> What is expected: Output, exactly and in full, the entries that appear below.

Segment Open

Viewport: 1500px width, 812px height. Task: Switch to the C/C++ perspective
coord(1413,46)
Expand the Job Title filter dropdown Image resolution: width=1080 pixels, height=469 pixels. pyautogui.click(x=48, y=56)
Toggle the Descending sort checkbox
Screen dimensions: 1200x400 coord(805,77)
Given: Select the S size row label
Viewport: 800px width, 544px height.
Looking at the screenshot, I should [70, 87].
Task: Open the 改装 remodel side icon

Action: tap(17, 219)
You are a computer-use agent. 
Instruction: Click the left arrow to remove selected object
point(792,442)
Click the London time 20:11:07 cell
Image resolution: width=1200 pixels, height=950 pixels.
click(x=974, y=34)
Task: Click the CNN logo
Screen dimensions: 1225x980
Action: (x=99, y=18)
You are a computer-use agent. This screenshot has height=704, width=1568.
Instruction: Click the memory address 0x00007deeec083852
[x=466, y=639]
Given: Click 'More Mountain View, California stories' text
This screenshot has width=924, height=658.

Segment Closed

> Task output:
Viewport: 1500px width, 812px height. Task: Switch to the C/C++ perspective
coord(1413,46)
Expand the Job Title filter dropdown Image resolution: width=1080 pixels, height=469 pixels. pyautogui.click(x=48, y=56)
Toggle the Descending sort checkbox
Screen dimensions: 1200x400 coord(805,77)
Given: Select the S size row label
Viewport: 800px width, 544px height.
Looking at the screenshot, I should [70, 87].
Task: Open the 改装 remodel side icon

Action: tap(17, 219)
You are a computer-use agent. 
Instruction: Click the left arrow to remove selected object
point(792,442)
Click the London time 20:11:07 cell
Image resolution: width=1200 pixels, height=950 pixels.
click(x=974, y=34)
Task: Click the CNN logo
Screen dimensions: 1225x980
Action: (x=99, y=18)
You are a computer-use agent. This screenshot has height=704, width=1568.
Instruction: Click the memory address 0x00007deeec083852
[x=466, y=639]
Given: Click 'More Mountain View, California stories' text
This screenshot has width=924, height=658.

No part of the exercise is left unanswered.